Starting with the line that contains "Instruction: Click into", give again exactly and only each line through the end of the records; include the last line and exclude pictures.

>>>

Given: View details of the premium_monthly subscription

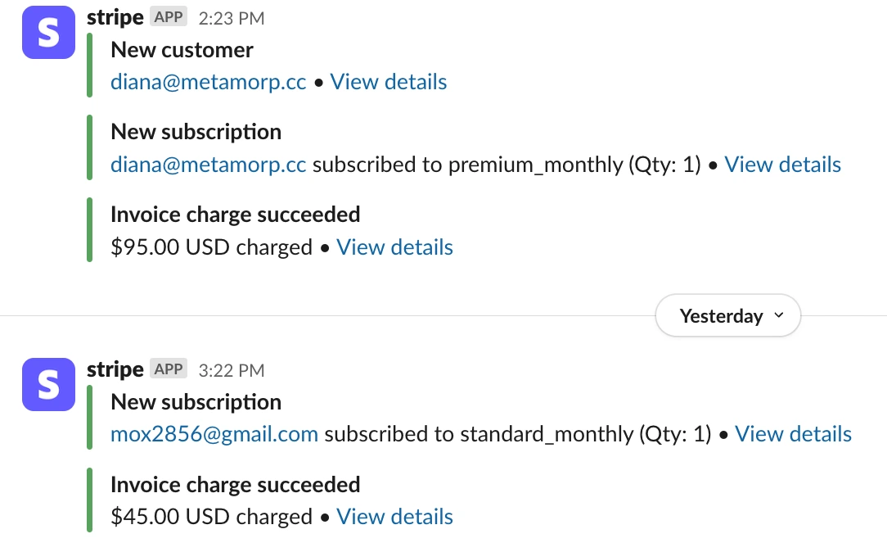Looking at the screenshot, I should (783, 165).

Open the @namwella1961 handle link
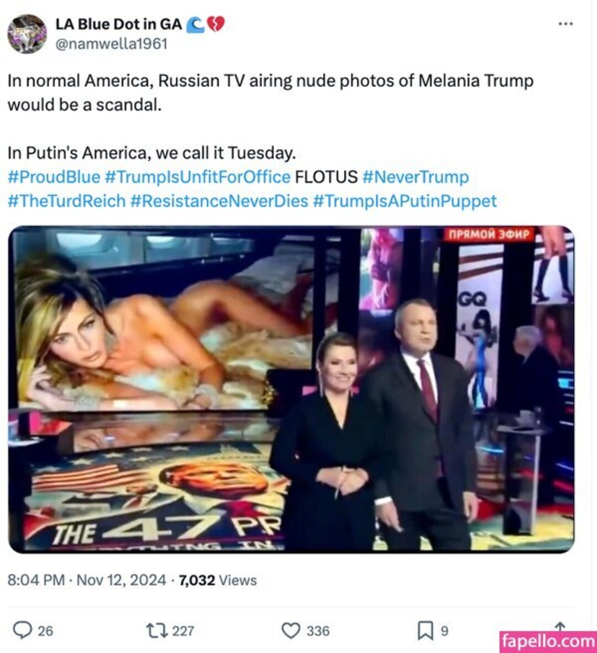(111, 44)
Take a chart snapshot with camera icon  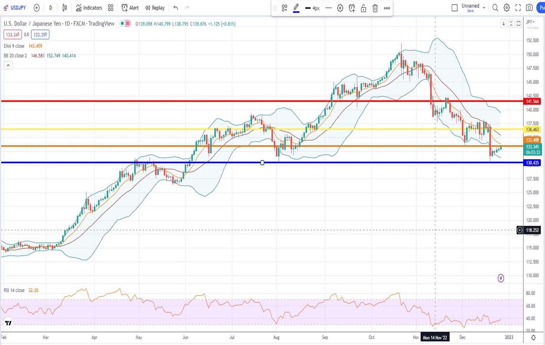[x=529, y=8]
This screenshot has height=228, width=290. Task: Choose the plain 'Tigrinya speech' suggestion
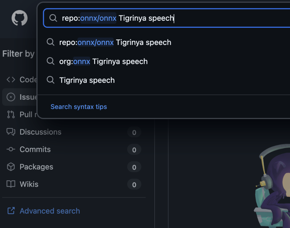(x=87, y=80)
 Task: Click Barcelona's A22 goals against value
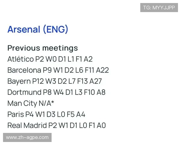click(x=103, y=70)
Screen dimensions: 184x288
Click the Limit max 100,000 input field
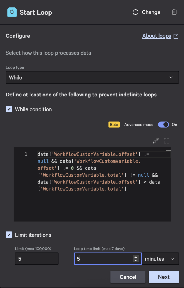tap(37, 258)
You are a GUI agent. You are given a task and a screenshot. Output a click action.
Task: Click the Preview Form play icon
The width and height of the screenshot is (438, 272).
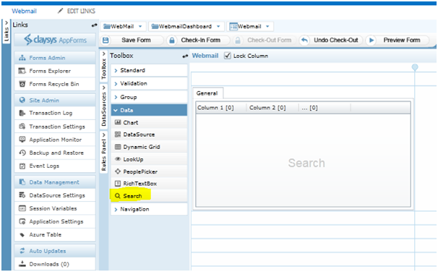pyautogui.click(x=371, y=41)
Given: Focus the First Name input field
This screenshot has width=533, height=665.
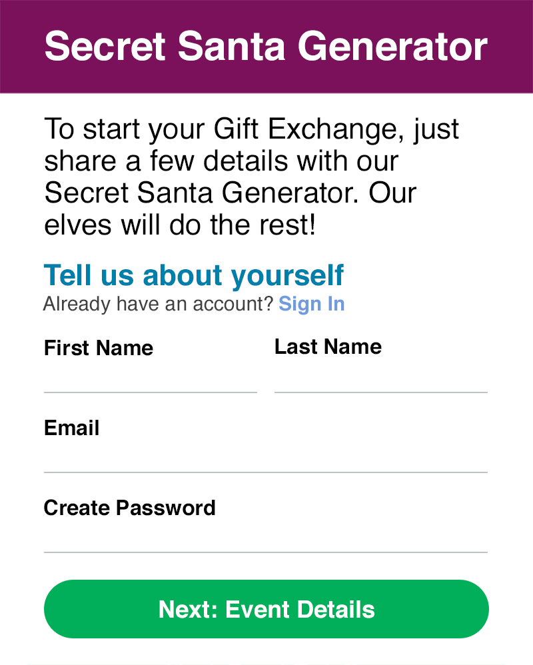Looking at the screenshot, I should tap(150, 378).
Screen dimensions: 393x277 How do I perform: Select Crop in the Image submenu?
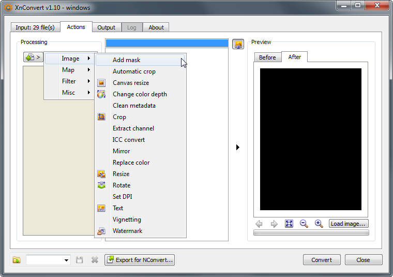[x=119, y=117]
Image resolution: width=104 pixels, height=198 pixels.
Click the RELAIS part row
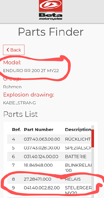49,179
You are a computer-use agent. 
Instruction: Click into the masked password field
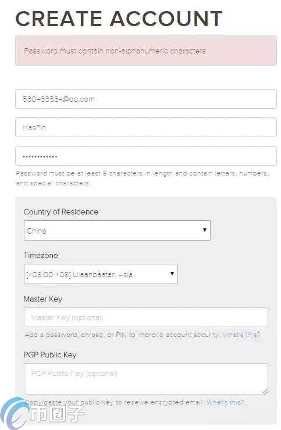pos(146,156)
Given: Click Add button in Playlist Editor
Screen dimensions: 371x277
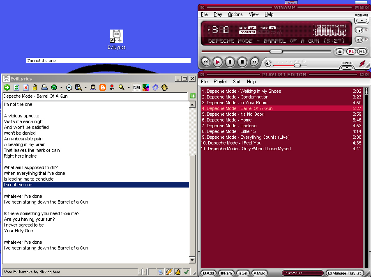Looking at the screenshot, I should [x=208, y=273].
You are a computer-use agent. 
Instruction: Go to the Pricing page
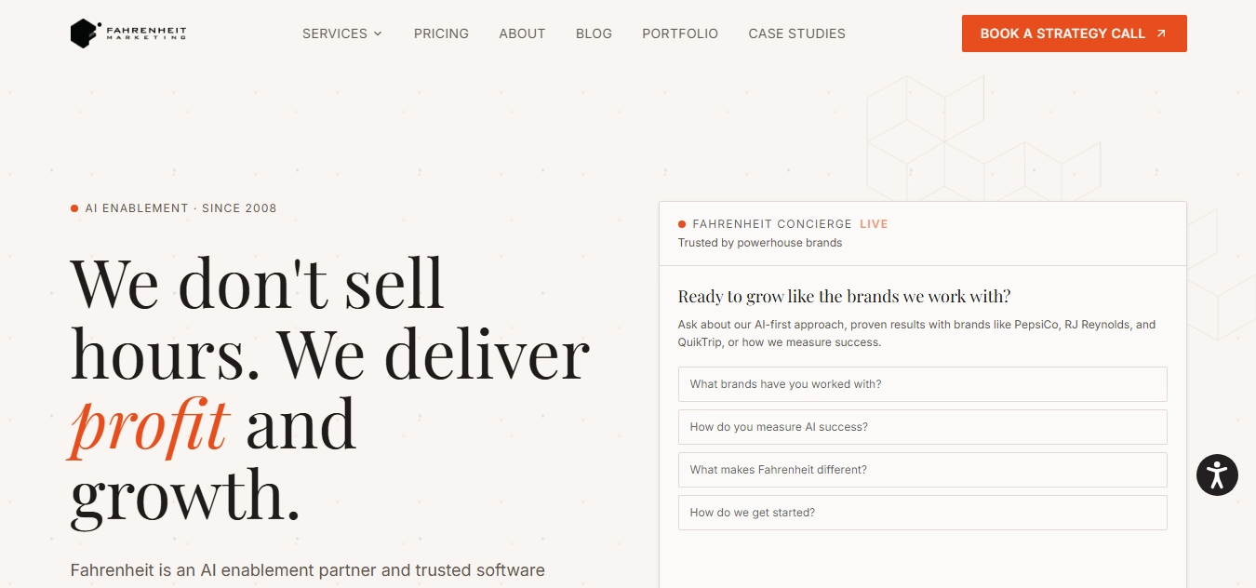pos(441,33)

<<<

> _Solution for this exercise_
Instruction: Click into the masked password field
pos(146,156)
Given: Click Add button in Playlist Editor
Screen dimensions: 371x277
Looking at the screenshot, I should [x=208, y=273].
You are a computer-use agent. 
Instruction: Go to the Pricing page
pos(441,33)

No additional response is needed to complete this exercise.